Cloud-computing Demand Rises As Economy Bites
Double-dip recession is forcing a growing number of businesses to turn to cloud-based solutions in their IT systems.
According to KPMG’s latest Technology Issues Monitor, the dominant model in cloud computing is now ‘Software as a Service’ (SaaS) which provides businesses with on-demand software. SaaS requires no installation or program maintenance, nor licence fees.
It is a market worth $12.3 billion, worldwide in 2011. Analysts expect SaaS market to reach $14.5 billion before 2012 ends.
Steve Watmough, partner in KPMG’s CIO Advisory team, says: “As the current tight economic conditions are felt across the globe, tight IT budgets are pushing demand for cloud computing services. The attraction, especially for the smaller business, lies in organisations no longer needing to find funds for infrastructure, deployment or training.
“And with an increasingly mobile workforce, there is a greater need to access data from smart-phones or tablets. SaaS allows for the integration of powerful business apps on mobile devices meaning that it is only likely to increase in popularity with the corporate environment. The technology ensures employees can work on the same documents in real-time from anywhere on any internet-connected device – and all for a monthly subscription, which can be adjusted with ease.”

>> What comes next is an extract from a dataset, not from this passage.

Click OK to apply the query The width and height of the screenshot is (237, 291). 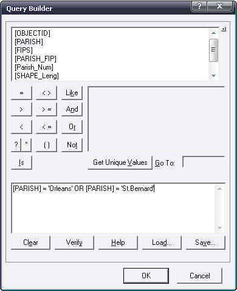tap(146, 276)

KPMG’s analysis shows that as the demand for SaaS grows, service providers are outsmarting each other to offer new capabilities. Most of them resort to industry-specific solutions to come out unique from the rest.
However, a number of high profile problems are sure to beset customers – security, network stability, the limited integration with their existing systems and the time it takes for organisations to implement new technology.
Watmough concludes: “The need for security means businesses are pushing for stricter governance controls around cloud computing and SaaS. But security is not where concerns stop and customers are also increasingly emphasising ‘uptime’ and performance in their negotiations with suppliers. They want opt out clauses which weren’t so easy to secure with infrastructure investments and suppliers would be well advised to take these concerns seriously or lose out to the competition.”